Copy out each of the following entries word for word, without changing anything.

*** Exercise data

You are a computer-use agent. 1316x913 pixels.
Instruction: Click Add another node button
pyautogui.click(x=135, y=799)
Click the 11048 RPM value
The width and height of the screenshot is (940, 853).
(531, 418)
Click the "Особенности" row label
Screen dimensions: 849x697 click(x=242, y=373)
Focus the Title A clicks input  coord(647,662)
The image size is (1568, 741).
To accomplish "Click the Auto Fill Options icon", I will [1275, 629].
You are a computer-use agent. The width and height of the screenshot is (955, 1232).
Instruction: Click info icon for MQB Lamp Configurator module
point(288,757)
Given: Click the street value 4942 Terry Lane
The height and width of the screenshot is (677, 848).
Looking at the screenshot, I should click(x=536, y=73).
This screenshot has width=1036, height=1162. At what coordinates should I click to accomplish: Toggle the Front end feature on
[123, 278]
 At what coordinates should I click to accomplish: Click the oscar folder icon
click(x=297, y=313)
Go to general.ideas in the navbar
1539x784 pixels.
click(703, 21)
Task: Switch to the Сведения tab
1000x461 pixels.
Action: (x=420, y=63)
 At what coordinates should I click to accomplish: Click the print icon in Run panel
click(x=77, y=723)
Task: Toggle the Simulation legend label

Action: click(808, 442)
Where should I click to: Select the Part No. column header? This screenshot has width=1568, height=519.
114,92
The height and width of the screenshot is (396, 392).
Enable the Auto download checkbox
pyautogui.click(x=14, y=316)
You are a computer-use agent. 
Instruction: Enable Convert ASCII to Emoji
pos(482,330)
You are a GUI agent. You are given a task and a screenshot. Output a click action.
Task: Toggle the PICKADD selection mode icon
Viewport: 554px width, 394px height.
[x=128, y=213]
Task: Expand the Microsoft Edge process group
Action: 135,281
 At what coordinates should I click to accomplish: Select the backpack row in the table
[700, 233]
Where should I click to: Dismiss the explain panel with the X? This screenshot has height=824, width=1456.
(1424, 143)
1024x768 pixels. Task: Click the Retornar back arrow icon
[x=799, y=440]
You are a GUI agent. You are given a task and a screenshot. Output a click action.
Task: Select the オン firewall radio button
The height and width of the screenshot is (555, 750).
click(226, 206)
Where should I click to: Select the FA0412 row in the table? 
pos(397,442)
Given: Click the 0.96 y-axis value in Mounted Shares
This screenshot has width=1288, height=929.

******

- _Result of this task_:
You are a computer-use agent. 1316x913 pixels.
Instruction: Click Add another node button
pyautogui.click(x=135, y=799)
Click the 11048 RPM value
The width and height of the screenshot is (940, 853).
(531, 418)
Click the "Особенности" row label
Screen dimensions: 849x697 click(x=242, y=373)
Focus the Title A clicks input  coord(647,662)
The image size is (1568, 741).
To accomplish "Click the Auto Fill Options icon", I will [1275, 629].
You are a computer-use agent. The width and height of the screenshot is (955, 1232).
Instruction: Click info icon for MQB Lamp Configurator module
point(288,757)
Given: Click the street value 4942 Terry Lane
The height and width of the screenshot is (677, 848).
Looking at the screenshot, I should click(x=536, y=73).
This screenshot has width=1036, height=1162. At what coordinates should I click to accomplish: Toggle the Front end feature on
[123, 278]
 At what coordinates should I click to accomplish: Click the oscar folder icon
click(x=297, y=313)
Go to general.ideas in the navbar
1539x784 pixels.
click(703, 21)
Task: Switch to the Сведения tab
1000x461 pixels.
Action: (x=420, y=63)
 At what coordinates should I click to accomplish: Click the print icon in Run panel
click(x=77, y=723)
Task: Toggle the Simulation legend label

Action: click(808, 442)
Where should I click to: Select the Part No. column header? This screenshot has width=1568, height=519.
114,92
The height and width of the screenshot is (396, 392).
Enable the Auto download checkbox
pyautogui.click(x=14, y=316)
You are a computer-use agent. 
Instruction: Enable Convert ASCII to Emoji
pos(482,330)
You are a GUI agent. You are given a task and a screenshot. Output a click action.
Task: Toggle the PICKADD selection mode icon
Viewport: 554px width, 394px height.
[x=128, y=213]
Task: Expand the Microsoft Edge process group
Action: 135,281
 At what coordinates should I click to accomplish: Select the backpack row in the table
[700, 233]
Where should I click to: Dismiss the explain panel with the X? This screenshot has height=824, width=1456.
(1424, 143)
1024x768 pixels. Task: Click the Retornar back arrow icon
[x=799, y=440]
You are a GUI agent. You are given a task and a screenshot. Output a click action.
Task: Select the オン firewall radio button
The height and width of the screenshot is (555, 750).
click(226, 206)
Where should I click to: Select the FA0412 row in the table? 
pos(397,442)
Given: Click the 0.96 y-axis value in Mounted Shares
This screenshot has width=1288, height=929.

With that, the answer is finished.